## Exercise objective
Restate, exactly as written, the entries below from the line that holds "This screenshot has height=528, width=1000." through the line that holds "Where should I". Pictures are not part of the copy.

## Supplied entries

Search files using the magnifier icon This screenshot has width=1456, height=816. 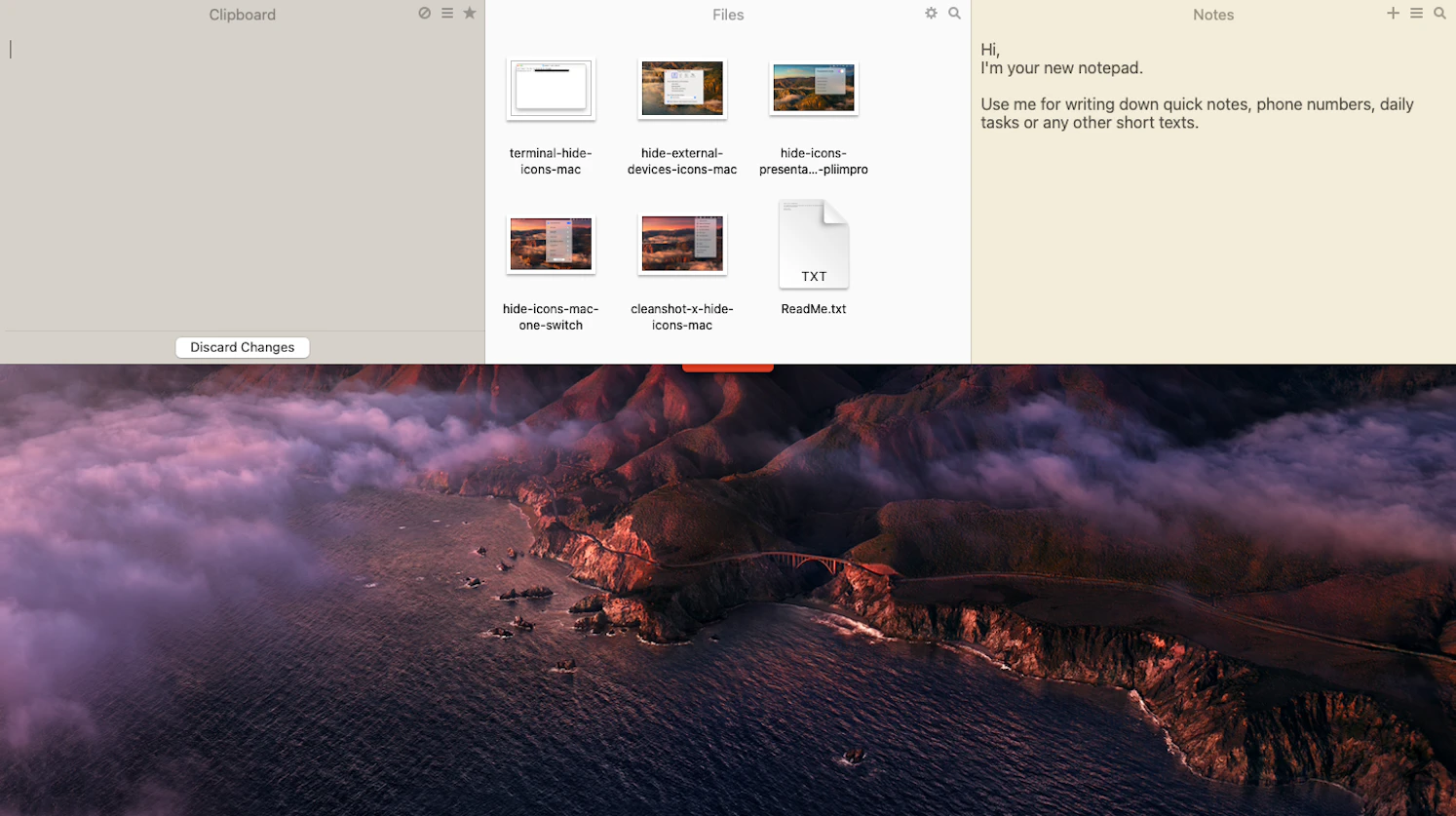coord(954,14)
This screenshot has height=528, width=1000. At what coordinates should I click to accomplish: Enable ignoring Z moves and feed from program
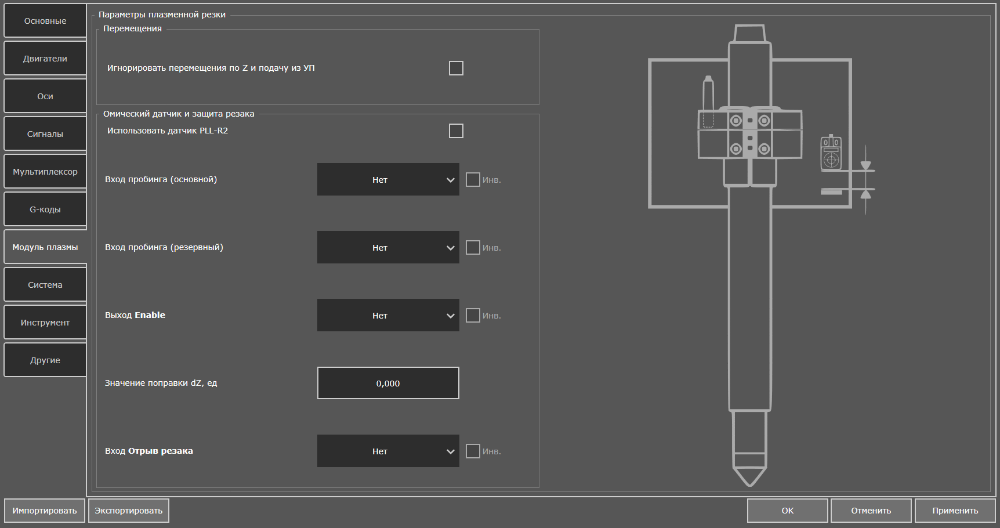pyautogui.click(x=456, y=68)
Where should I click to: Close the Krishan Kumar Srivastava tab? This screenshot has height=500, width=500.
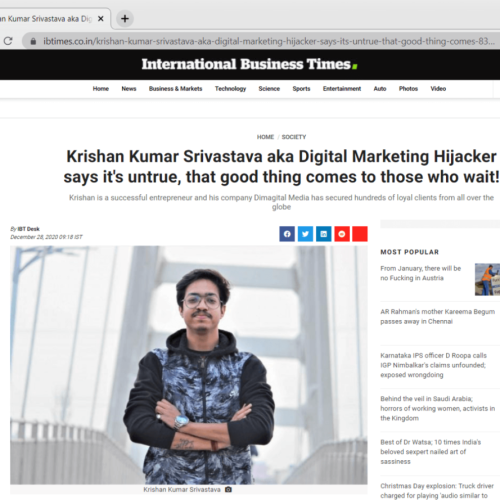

---

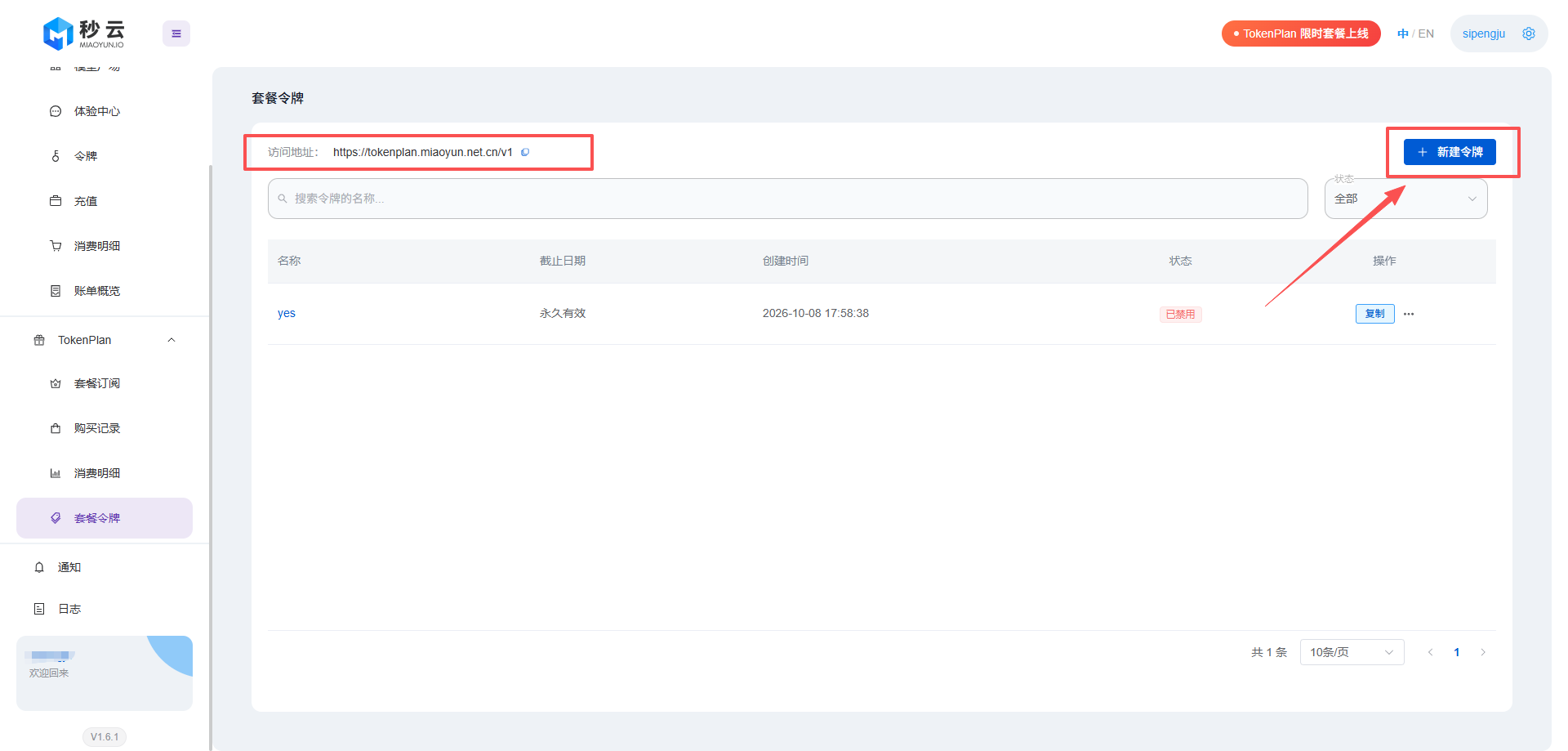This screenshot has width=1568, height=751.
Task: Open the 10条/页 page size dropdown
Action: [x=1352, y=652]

## Reply
This screenshot has height=528, width=1000. At what coordinates should I click to accomplish: Enable ignoring Z moves and feed from program
pyautogui.click(x=456, y=68)
Where should I click to: Close the Krishan Kumar Srivastava tab? This screenshot has height=500, width=500.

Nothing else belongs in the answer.